Drug addicts mostly don't move anywhere. I've never seen any evidence that bears out the idea that there's a significant mobile homeless population migrating towards the most accommodating locales. As near as I can tell, it's the opposite: homeless addicts (and homeless generally) are overwhelmingly in the locality where they became homeless, and where they aren't they're usually near-ish.

we'd have to build a LOT of housing to solve our problems.

True.

There are approximate 1,500,000 new housing starts in the US per year. If we take your estimated cost per unit of 350k (tbh I think this is high, but this is all ROM so it's not going to radically change the picture), we're already spending ~$525b/year. $5T over ten years. Hitting the 20% you suggested entails doubling that. Don't get me wrong, that's a lot of money, but an extra $5T over years for a country with the wealth of the US is not some inconceivable sum. Especially considering that most of it would be coming from the private sector rather than the government. (I also note that it is probably overkill - housing shortages are highly concentrated. WV doesn't need to increase its housing stock at all, CA needs to increase it a lot)

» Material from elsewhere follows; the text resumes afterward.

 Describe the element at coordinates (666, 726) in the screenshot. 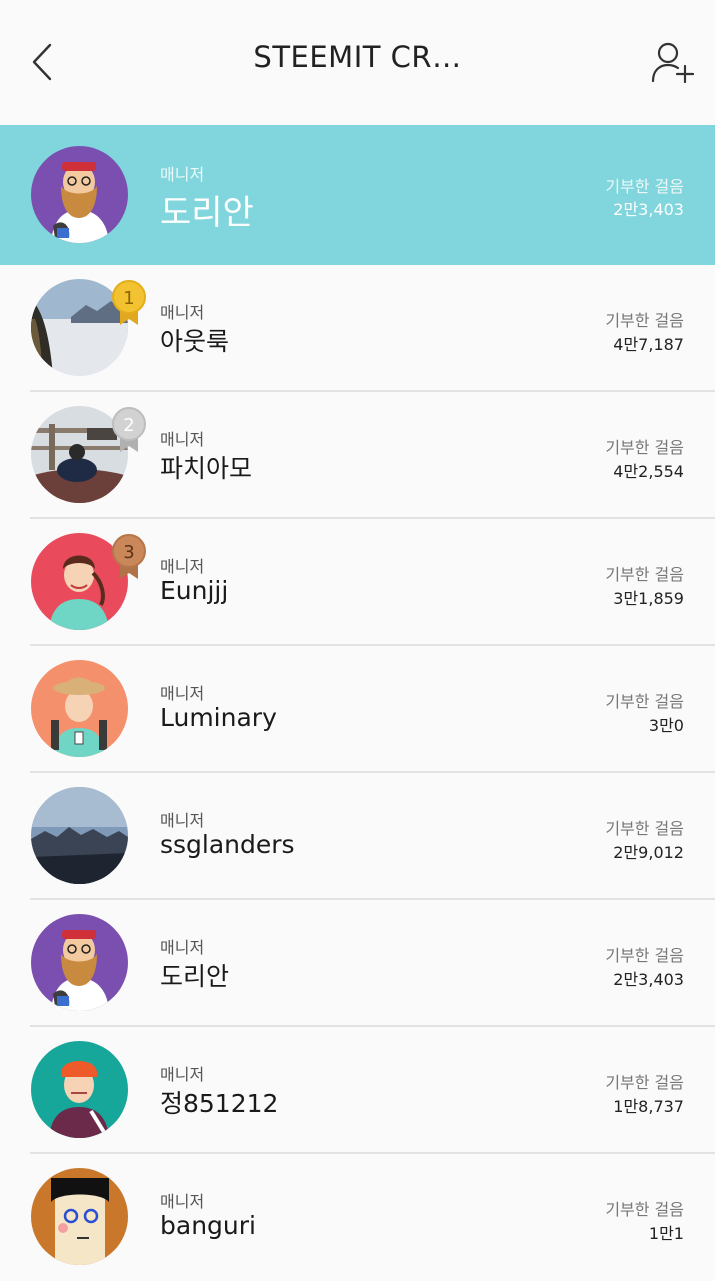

I'd also note that marginal shifts do matter. If the average rent goes down by $200, that suggests low end rent is also going down. It may not be a radical, sweeping improvement, but there will be people who can afford housing who couldn't before or who move from precarious to... less precarious. If building housing is unworkable than that is in effect saying the problem is unsolvable. Solving the opioid crisis is a worthy political goal, but it won't do much for homelessness.

I'd have to see if that's even true anymore with the huge increase in overdose rates in places like Washington.

https://www.cdc.gov/nchs/pressroom/sosmap/drug_poisoning_mortality/drug_poisoning.htm

Even if it's equalized in the intervening time, it doesn't alter the underlying point that the relationship between drug ODs and homelessness rates are not strongly correlated. A hypothetical scenario where WA and WV have the same OD rate but WA has four times the homelessness rate does not suggest drugs are driving homelessness. On the other hand, the median home price in Charleston is $150k, in Seattle it's $800k.